# Description of the task:
Write each entry down again precisely, skipping nothing.

# Data provided:
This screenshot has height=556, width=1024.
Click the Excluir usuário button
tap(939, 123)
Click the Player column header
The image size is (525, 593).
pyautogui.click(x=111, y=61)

# Task answer:
This screenshot has height=556, width=1024.
Click the Excluir usuário button
tap(939, 123)
Click the Player column header
The image size is (525, 593).
pyautogui.click(x=111, y=61)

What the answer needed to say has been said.